World Cup time, and the usual suspects have lined up to part with £20m a shot for the right to slap a logo on some merchandising tat and a load of hoardings.
It sounds like a lot of money, but you never know, it could persuade me to don some fashionable trainers, drink Coke and eat a burger as I photocopy a picture of my closely shaven private parts, whilst listening to high-quality stereo sound and phoning my friends on a state-of-the-art mobile before driving home in a top-of-the-range credit-card-funded Korean motor to open my emails and surf the net (Coca-Cola, McDonald’s, Fuji, Xerox, FujiFilm, Gillette, JVC, Toshiba, Mastercard, Hyundai, Adidas, Yahoo).
On the other hand it might not.
Nike and Pepsi have opted for “ambush marketing” instead. This may be a euphemism for “those bastards at Adidas and Coca-Cola got in there first”, but it’s being packaged as a clever ploy to capitalise on the World Cup in a manner more creative than the Pritt-Stick-and-badge approach favoured by their competitors.
The radical concept that is “ambush marketing”, apparently, is to set up some activity that trades off the event and the interest in it, rather than shelling out for direct sponsorship.
Nike is investing in some kind of five-a-side event, as well as putting electronic score displays with instant updates on the sides of buses; Chase de Vere is offering mortgages with interest rates that will drop progressively across the tournament, down to 1% above base rate if England wins (good, cheap stunt – their money is 100% safe); and viral marketeers are cashing in nicely, thank you very much, by persuading naive brand managers that they can out-manoeuvre the big boys by dumping weakly funny footie-themed Mpegs on the web.

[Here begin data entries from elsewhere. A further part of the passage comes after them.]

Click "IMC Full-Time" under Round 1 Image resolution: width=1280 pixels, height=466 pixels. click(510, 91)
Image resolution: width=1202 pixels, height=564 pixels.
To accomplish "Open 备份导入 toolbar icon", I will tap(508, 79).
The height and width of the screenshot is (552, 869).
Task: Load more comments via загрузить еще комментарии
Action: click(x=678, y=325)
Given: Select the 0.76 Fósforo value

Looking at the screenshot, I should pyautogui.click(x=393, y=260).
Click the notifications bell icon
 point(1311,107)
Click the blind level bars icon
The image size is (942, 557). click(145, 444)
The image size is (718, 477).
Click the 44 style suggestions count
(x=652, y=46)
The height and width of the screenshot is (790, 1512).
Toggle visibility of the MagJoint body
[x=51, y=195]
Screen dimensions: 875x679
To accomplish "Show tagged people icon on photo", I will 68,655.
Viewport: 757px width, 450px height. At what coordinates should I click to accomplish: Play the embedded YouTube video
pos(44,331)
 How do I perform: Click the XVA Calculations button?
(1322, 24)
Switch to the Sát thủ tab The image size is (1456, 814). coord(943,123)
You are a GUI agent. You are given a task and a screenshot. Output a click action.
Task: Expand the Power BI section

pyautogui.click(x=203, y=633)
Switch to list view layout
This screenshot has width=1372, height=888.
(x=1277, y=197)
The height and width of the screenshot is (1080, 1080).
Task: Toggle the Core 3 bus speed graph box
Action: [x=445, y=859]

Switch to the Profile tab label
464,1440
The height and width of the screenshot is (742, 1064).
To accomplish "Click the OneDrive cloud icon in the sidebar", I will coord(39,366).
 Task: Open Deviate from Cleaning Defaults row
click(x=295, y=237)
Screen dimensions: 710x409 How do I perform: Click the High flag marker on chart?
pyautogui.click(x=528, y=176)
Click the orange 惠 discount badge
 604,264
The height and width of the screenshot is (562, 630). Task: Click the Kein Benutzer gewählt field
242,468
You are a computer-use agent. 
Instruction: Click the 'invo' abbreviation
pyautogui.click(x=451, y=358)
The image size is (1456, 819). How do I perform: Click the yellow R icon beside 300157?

Every self-respecting ad for any product ever made in the entire history of the universe has added in a twist of soccer for the sake of selling whatever it is they think the 50% of the country that has some interest in these things might feel like buying after watching another 90 minutes of ball-play.
Personally, I don’t subscribe to much of this.
The big issue is relevance. Whatever the stunt, scam or ad, just because it incorporates components that relate to the World Cup, it’s still a waste of time if it doesn’t relate properly to the backer’s product.
Learn from the dotcom frenzy. We’re back to a taxi wrapped in purple film branded with Yahoo’s name (ah ha! Yahoo! is a type of coloured clingfilm); we’re revisiting Evite’s cupids in nappies on Valentine’s Day (got it! Evite deals in baby care); and we’re in the land where Austin Powers’ Mini-me hands out mini-basketballs in a Bigwords.com-branded orange jumpsuit (obvious! Bigwords.com is a wacky sports retailer).
“Ambush marketing” is as old as the hills. The only thing that’s changed is that more and more people seem to be incapable of understanding the art.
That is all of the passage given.